REQUIREMENT: Set down exactly the lines below, starting at the one that contains "Image resolution: width=620" and ending at the one that contains "Task: Expand the", with both of those lines included and nothing else.

DATA UNDER STUDY:
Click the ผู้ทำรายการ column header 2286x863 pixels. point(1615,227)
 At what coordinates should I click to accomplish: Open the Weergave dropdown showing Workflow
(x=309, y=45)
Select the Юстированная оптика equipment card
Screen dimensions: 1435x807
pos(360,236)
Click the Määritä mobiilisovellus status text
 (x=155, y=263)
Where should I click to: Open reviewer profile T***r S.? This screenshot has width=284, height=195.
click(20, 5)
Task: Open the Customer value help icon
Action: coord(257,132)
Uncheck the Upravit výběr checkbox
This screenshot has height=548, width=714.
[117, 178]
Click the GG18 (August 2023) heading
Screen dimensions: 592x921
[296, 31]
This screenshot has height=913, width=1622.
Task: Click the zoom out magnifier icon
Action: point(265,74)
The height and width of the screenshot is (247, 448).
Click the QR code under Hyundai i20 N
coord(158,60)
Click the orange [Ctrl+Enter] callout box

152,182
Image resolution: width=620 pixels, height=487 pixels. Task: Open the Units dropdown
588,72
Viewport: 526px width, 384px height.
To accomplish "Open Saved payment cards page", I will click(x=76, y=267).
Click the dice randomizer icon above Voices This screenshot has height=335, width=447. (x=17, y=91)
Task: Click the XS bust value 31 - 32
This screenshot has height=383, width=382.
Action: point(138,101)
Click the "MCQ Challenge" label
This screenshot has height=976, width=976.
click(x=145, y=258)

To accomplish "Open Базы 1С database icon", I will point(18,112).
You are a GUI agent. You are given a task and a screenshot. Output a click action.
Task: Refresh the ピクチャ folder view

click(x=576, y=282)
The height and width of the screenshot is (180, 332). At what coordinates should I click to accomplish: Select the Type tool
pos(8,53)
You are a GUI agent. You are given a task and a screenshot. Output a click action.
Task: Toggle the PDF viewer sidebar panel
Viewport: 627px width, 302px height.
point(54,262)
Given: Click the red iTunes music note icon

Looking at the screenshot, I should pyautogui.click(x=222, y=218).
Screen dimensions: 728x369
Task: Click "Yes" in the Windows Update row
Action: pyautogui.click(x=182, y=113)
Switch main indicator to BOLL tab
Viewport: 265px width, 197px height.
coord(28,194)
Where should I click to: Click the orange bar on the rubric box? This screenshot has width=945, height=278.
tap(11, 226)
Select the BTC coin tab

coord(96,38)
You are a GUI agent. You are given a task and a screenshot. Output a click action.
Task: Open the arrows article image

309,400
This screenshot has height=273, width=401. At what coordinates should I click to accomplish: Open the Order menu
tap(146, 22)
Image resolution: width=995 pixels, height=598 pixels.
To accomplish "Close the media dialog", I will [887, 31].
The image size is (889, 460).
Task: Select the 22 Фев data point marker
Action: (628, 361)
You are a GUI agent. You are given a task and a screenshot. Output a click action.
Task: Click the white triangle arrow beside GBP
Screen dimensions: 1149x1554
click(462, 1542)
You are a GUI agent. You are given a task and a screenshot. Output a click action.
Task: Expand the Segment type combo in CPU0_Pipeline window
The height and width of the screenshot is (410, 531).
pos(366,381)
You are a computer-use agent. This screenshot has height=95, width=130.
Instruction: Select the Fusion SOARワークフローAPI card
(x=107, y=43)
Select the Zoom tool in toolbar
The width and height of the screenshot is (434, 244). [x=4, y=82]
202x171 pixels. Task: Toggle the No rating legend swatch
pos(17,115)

ANSWER SECTION:
Image resolution: width=620 pixels, height=487 pixels. Task: Open the Units dropdown
588,72
Viewport: 526px width, 384px height.
To accomplish "Open Saved payment cards page", I will click(x=76, y=267).
Click the dice randomizer icon above Voices This screenshot has height=335, width=447. (x=17, y=91)
Task: Click the XS bust value 31 - 32
This screenshot has height=383, width=382.
Action: point(138,101)
Click the "MCQ Challenge" label
This screenshot has height=976, width=976.
click(x=145, y=258)

To accomplish "Open Базы 1С database icon", I will point(18,112).
You are a GUI agent. You are given a task and a screenshot. Output a click action.
Task: Refresh the ピクチャ folder view

click(x=576, y=282)
The height and width of the screenshot is (180, 332). At what coordinates should I click to accomplish: Select the Type tool
pos(8,53)
You are a GUI agent. You are given a task and a screenshot. Output a click action.
Task: Toggle the PDF viewer sidebar panel
Viewport: 627px width, 302px height.
point(54,262)
Given: Click the red iTunes music note icon

Looking at the screenshot, I should pyautogui.click(x=222, y=218).
Screen dimensions: 728x369
Task: Click "Yes" in the Windows Update row
Action: pyautogui.click(x=182, y=113)
Switch main indicator to BOLL tab
Viewport: 265px width, 197px height.
coord(28,194)
Where should I click to: Click the orange bar on the rubric box? This screenshot has width=945, height=278.
tap(11, 226)
Select the BTC coin tab

coord(96,38)
You are a GUI agent. You are given a task and a screenshot. Output a click action.
Task: Open the arrows article image

309,400
This screenshot has height=273, width=401. At what coordinates should I click to accomplish: Open the Order menu
tap(146, 22)
Image resolution: width=995 pixels, height=598 pixels.
To accomplish "Close the media dialog", I will [887, 31].
The image size is (889, 460).
Task: Select the 22 Фев data point marker
Action: (628, 361)
You are a GUI agent. You are given a task and a screenshot. Output a click action.
Task: Click the white triangle arrow beside GBP
Screen dimensions: 1149x1554
click(462, 1542)
You are a GUI agent. You are given a task and a screenshot. Output a click action.
Task: Expand the Segment type combo in CPU0_Pipeline window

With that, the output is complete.